In all seriousness, I am astounded that I have now not touched what was once my beloved wine for a total of 100 days. I am even more astonished that it actually feels so, well, normal. I was a person that congratulated myself if I managed Monday to Thursday alcohol free (and let me tell you, congratulations were therefore pretty rare!). I would never drive if a drink was on offer. No way, Jose. I felt hard done by if I didn’t have as much wine in my glass as the next guy and I would plan an outing centred around booze. You’d think then that today, my 100th day of sobriety, would feel like a huge event for me. It doesn’t. Don’t get me wrong. Its bloody great and I’m really proud of myself because it was hard to do. What I’m learning, however, is that the hold it had on your life and over you fades with time and therefore the pull to drink is less. What that means in reality is you have to function day in and day out without it. Once the initial euphoria wears off and the ‘newness’ becomes ‘old hat’, you are left with the new challenge of ‘living life sober’. That is very different from simply not pouring a bottle of wine down your throat when you feel the urge. It’s much tougher than that. I don’t want to put anyone off deciding to quit drinking if they read this post but its important to be honest. It is about changing your life, for the better sure, but change is often difficult and it has certainly been challenging at times.

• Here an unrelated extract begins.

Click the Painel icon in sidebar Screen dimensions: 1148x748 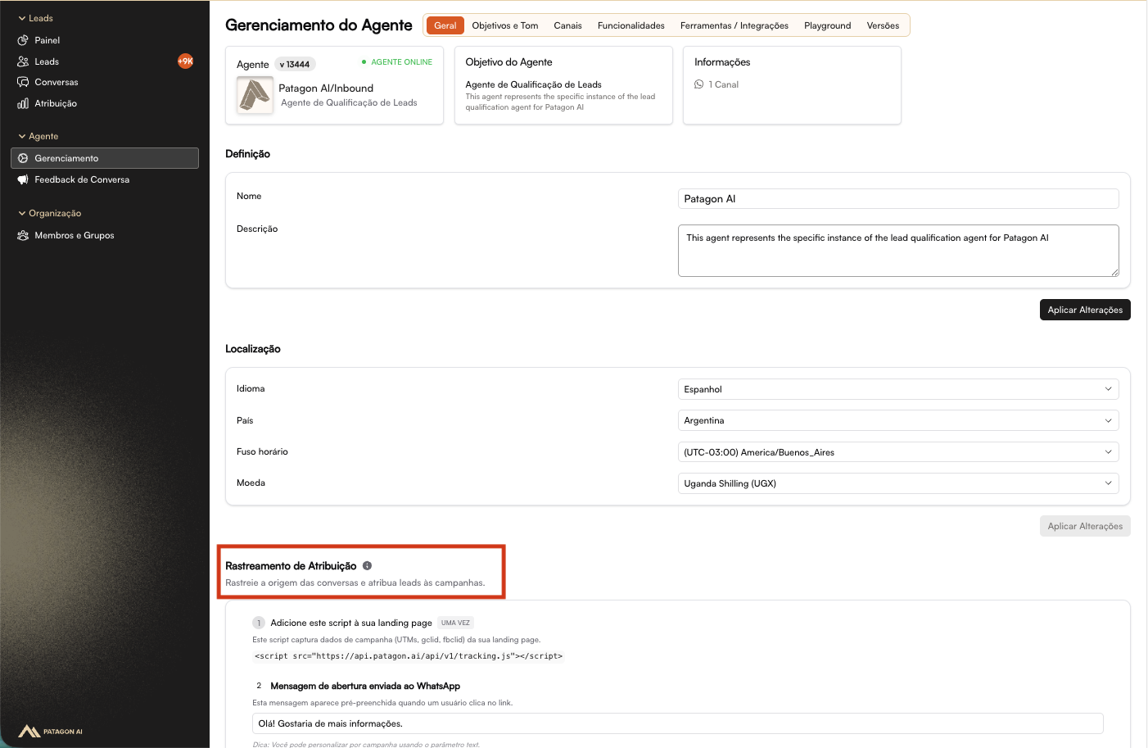coord(23,40)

I am grateful for the challenge though. The past 100 days has been an extraordinary experience. I’ve learnt so much about myself, things I never knew. Fundamental and very important aspects of my personality that were kept hidden. I’m actually fairly introverted, I find making ‘pleasant’ conversation in groups quite difficult and I have discovered I am calm under pressure. That’s Sober Claire anyway. Drinking Claire was a total extrovert, very sociable, talked to anyone and everyone and a complete stress head. She also didn’t ever feel quite ‘right’. Sober Claire is much more comfortable in her own skin. I have also learnt that gratitude is good for the soul and so I’ll end this post and my 100th day with a few gratitude thoughts.
I am grateful …
- that I now regularly sleep for 8 hrs and don’t wake up every morning at 3am feeling like a shit person, full of self loathing and desperation. Then can’t sleep for 2hrs due to anxiety and a sore head.
- that I don’t need to buy shed loads of ibuprofen.

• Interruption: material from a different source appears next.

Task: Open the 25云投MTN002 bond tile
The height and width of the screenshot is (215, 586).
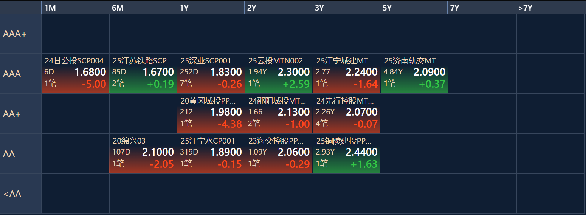Action: (279, 74)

- for having the chance to re-engage with my gorgeous boys and to thoroughly enjoy being their mum.
- to no longer be imprisoned by alcohol, anxiety or depression.

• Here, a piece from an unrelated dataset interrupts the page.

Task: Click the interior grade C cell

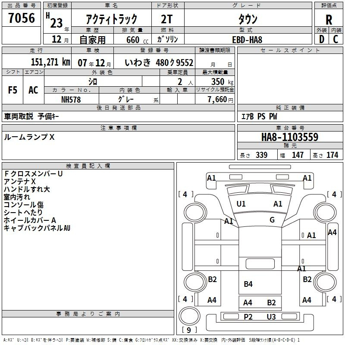Action: [x=336, y=39]
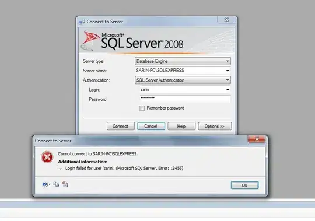Click into the Password field
The height and width of the screenshot is (221, 315).
(x=185, y=99)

- for more clarity, calm and peace in my daily life and in my mind.
- that I can remember things again.
- for finally letting go of people and relationships that were harmful and toxic.
- for the new friendships and relationships I have found and that fill me with love and joy.
- for this blogging community … Nadine, Jackie, Emma, MsNL, DrGS, Jim, Dwight, Wendy, FG, Limetwiste, Anne (no more beer), Collette, Elizabeth, Nelson, Boozebrain, Lovie, Ashley, Amy, Anne (Ainsobriety) … to name just a few. I will have no doubt missed people off the list and my gratitude extends to all those that have read, liked and commented on my posts. You are all a vital part of this journey.
- for being able to laugh again, proper belly laughs that feel wonderful.
- to have finally forgiven myself for the stupid mistakes of the past.
- for having this opportunity to live a sober life. Its fucking awesome 🤩.
So I guess I just keep on going. Growing, learning and, what’s that phrase 🤔… living my best life!